_Task input:_
------------------------

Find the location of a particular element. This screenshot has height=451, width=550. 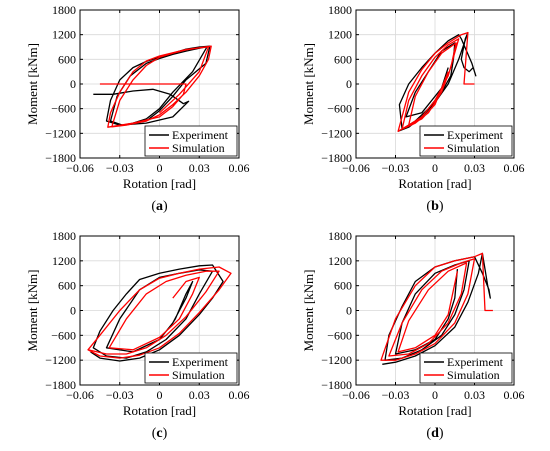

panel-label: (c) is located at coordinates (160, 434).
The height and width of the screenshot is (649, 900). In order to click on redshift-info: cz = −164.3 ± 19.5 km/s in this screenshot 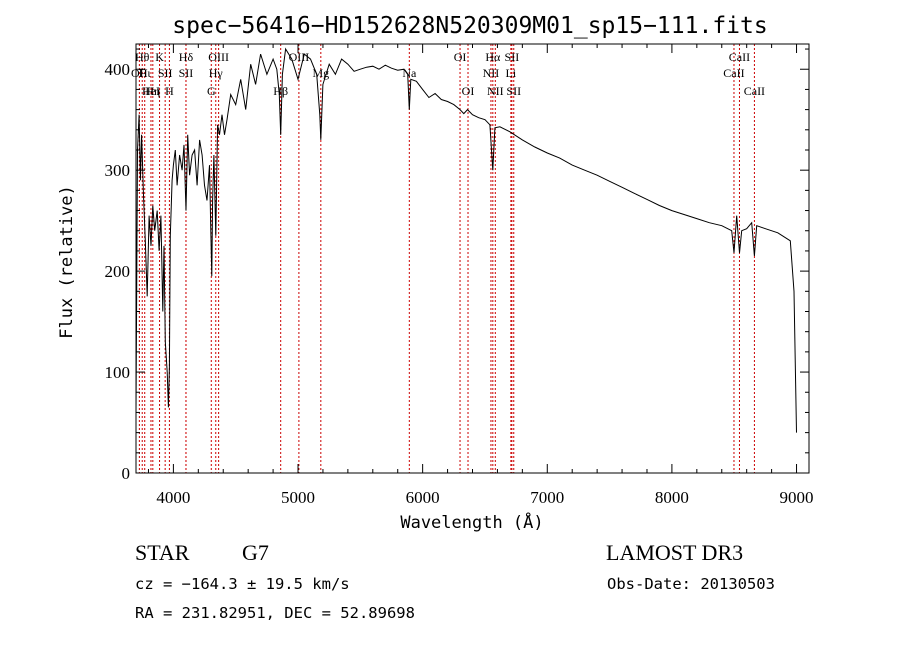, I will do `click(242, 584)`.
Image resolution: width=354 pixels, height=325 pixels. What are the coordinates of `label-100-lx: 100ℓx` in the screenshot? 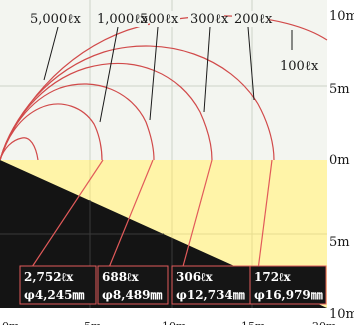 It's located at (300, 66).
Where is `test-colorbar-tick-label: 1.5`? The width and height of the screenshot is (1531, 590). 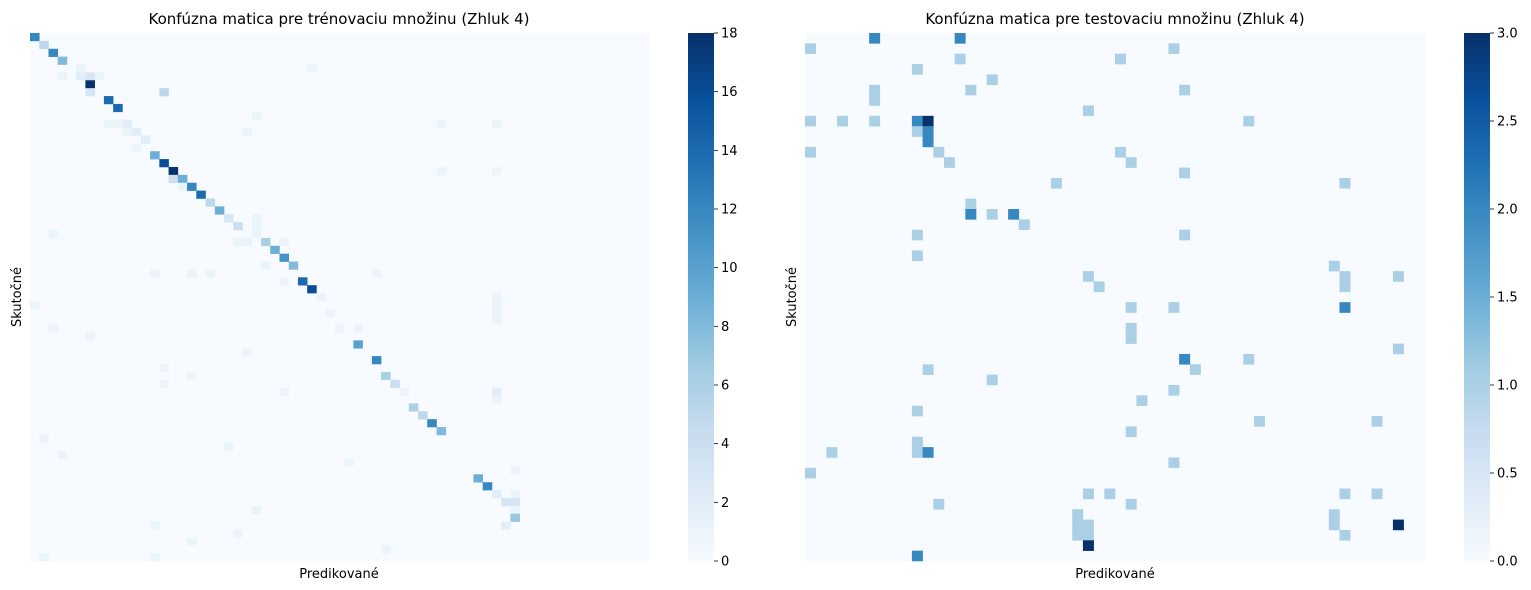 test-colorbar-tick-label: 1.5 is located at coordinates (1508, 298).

------------------------

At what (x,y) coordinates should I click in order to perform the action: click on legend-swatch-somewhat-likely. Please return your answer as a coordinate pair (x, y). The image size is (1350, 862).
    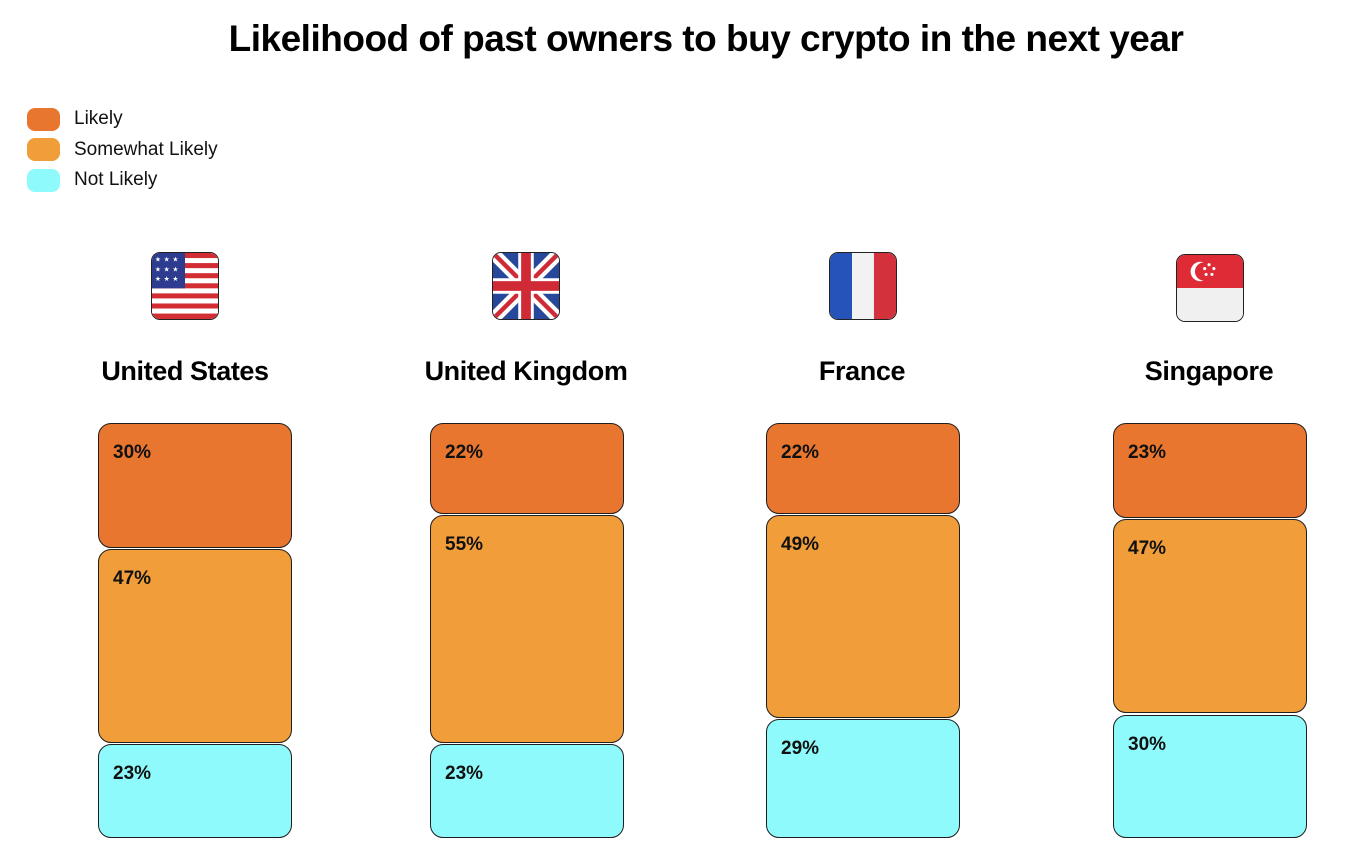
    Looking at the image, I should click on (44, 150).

------------------------

_Aim of the task:_ Copy out the listing from the line with "At what (x,y)" up to and including the line with "Looking at the", word for word, leaving out the pictures.

_Exercise response:_
At what (x,y) coordinates should I click in order to perform the action: click on legend-swatch-somewhat-likely. Please return your answer as a coordinate pair (x, y). The image size is (1350, 862).
    Looking at the image, I should click on (44, 150).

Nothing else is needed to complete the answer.